In Q4 2011, Cove and its partners shot a c. 2,000 km^{2} 3D seismic survey covering blocks L10A and L10B. Interpretation of the seismic data resulted in a number of large prospects being identified, which were believed to be oil prone. Cove was acquired by PTTEP in August 2012 before any of the prospects were drilled.

=== Cyprus and Lebanon===
In 2010, Cove formed a consortium with Cairn Energy and CC Energy Development SAL, an affiliate company of Consolidated Contractors Company, to participate in the upcoming licensing rounds in Cyprus and Lebanon. When Cove was acquired by PTTEP in August 2012, the licensing rounds had not taken place yet and thus Cove withdrew from the consortium.

== The sale process ==
Notwithstanding its strong financial position, Cove put itself up for sale in December 2011. Given Prosperidade’s size and its close distance to the gas-hungry Asian markets, the sale attracted a long list of high-calibre suitors, including major independents and national oil companies.

Between February and July 2012, Shell and PTTEP engaged in a prominent bidding war to acquire Cove. On 21 February 2012, Shell placed an indicative bid of £1.95 per share. Two days later, Cove received an indicative bid of £2.20 per share from PTTEP. On 3 May 2012, Shell made a recommended cash offer of £2.20 per share, followed on 23 May 2012 by a recommended cash offer of £2.40 per share from PTTEP. In July 2012, Shell retracted its offer and announced it was withdrawing from the bidding process. In August 2012, Cove was sold to PTTEP for £1.2 billion (£2.40 per share). It was one of 2012's most prominent public takeovers worldwide.

== Post-Cove ==
In November 2012, the former management team of Cove Energy (in its entirety) founded a new oil & gas exploration company, Discover Exploration Limited (also known as Discover). The management team consists of former-Cove executives Michael Blaha, John Craven, Michael Nolan, Alexander Mollinger and Paul Griggs. Similar to Cove, Discover's strategy is to deliver value to shareholders through participation in exploration and appraisal programmes focussing on deep-water petroleum systems. Discover has exploration assets in the Africa and New Zealand.

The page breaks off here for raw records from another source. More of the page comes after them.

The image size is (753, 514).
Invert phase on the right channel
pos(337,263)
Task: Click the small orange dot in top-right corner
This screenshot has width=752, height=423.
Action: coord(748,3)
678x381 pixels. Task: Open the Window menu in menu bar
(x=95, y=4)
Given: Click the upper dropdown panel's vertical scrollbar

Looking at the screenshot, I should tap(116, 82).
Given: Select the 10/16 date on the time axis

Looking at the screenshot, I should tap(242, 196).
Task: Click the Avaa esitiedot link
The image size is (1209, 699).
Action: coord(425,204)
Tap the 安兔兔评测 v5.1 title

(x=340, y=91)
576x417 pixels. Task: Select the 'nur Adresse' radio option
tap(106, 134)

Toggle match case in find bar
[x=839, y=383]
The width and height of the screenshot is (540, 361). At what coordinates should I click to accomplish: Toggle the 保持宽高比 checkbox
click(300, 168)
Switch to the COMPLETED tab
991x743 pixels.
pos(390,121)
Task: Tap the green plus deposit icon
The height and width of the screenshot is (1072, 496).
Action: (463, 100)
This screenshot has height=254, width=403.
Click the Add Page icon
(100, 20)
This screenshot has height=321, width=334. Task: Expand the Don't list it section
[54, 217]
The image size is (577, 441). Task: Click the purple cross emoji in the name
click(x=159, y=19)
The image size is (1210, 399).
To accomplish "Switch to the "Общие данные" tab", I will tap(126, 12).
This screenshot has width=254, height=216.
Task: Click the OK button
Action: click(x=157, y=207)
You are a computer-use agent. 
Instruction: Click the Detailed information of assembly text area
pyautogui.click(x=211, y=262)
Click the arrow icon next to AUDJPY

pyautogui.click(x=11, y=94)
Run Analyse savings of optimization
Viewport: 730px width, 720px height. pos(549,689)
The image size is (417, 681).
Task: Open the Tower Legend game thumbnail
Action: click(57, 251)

The initial funding of Discover came in November 2012 from ONH B.V., and Discover's management team and Board of Directors. ONH B.V. is the holding company of Oranje-Nassau Energie B.V., the largest privately owned Dutch exploration and production operating company.

In December 2013, The Carlyle Group announced that it was backing the management team of Discover Exploration by investing up to US$200 million in the company.

In November 2014, McKinsey & Company published A new approach to oil and gas exploration, an article on the management team of Cove Energy and Discover Exploration.